■ Task requirements: Write out exactly the lines from the one with "749x642 pixels." through the last line of the data below, but not the pictures.

■ Entries shown:
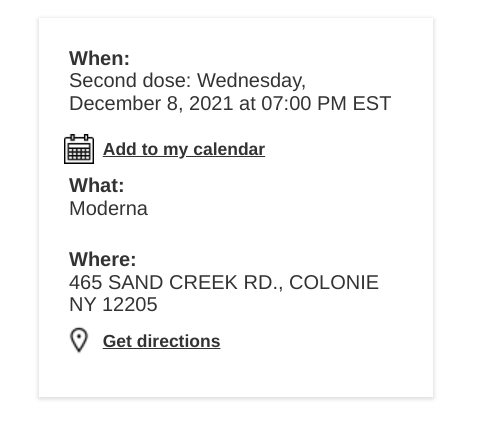
Task: Click the word COLONIE in the address
Action: pos(334,282)
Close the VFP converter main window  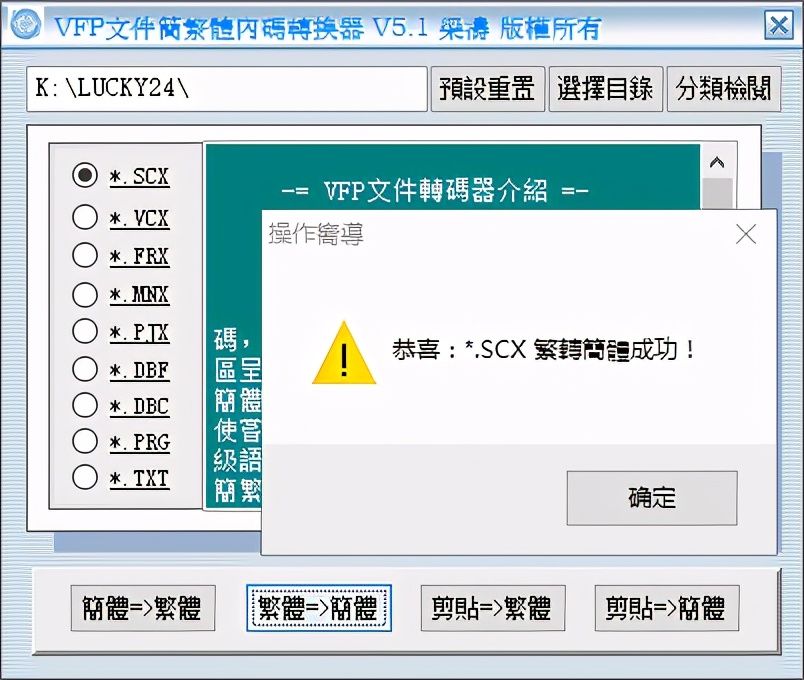coord(778,25)
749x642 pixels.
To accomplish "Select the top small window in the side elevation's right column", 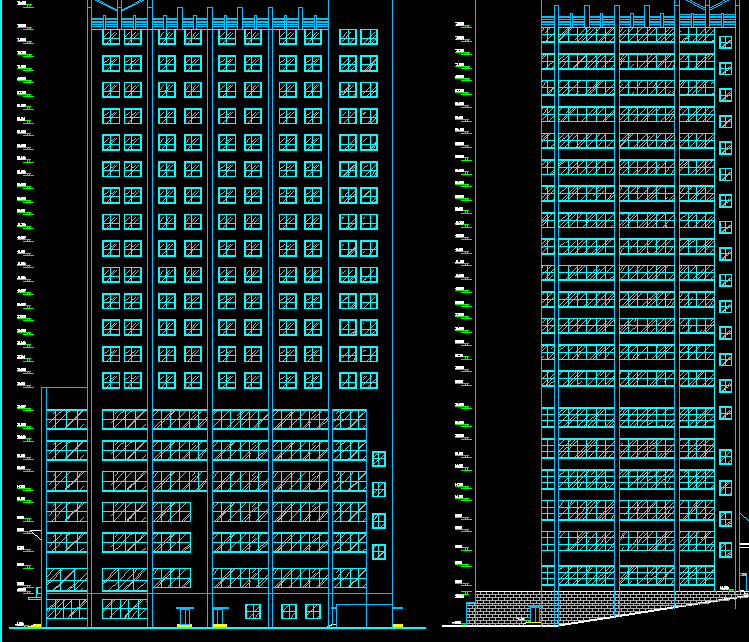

■ Response:
749x642 pixels.
To accomplish "Select the top small window in the side elevation's right column", 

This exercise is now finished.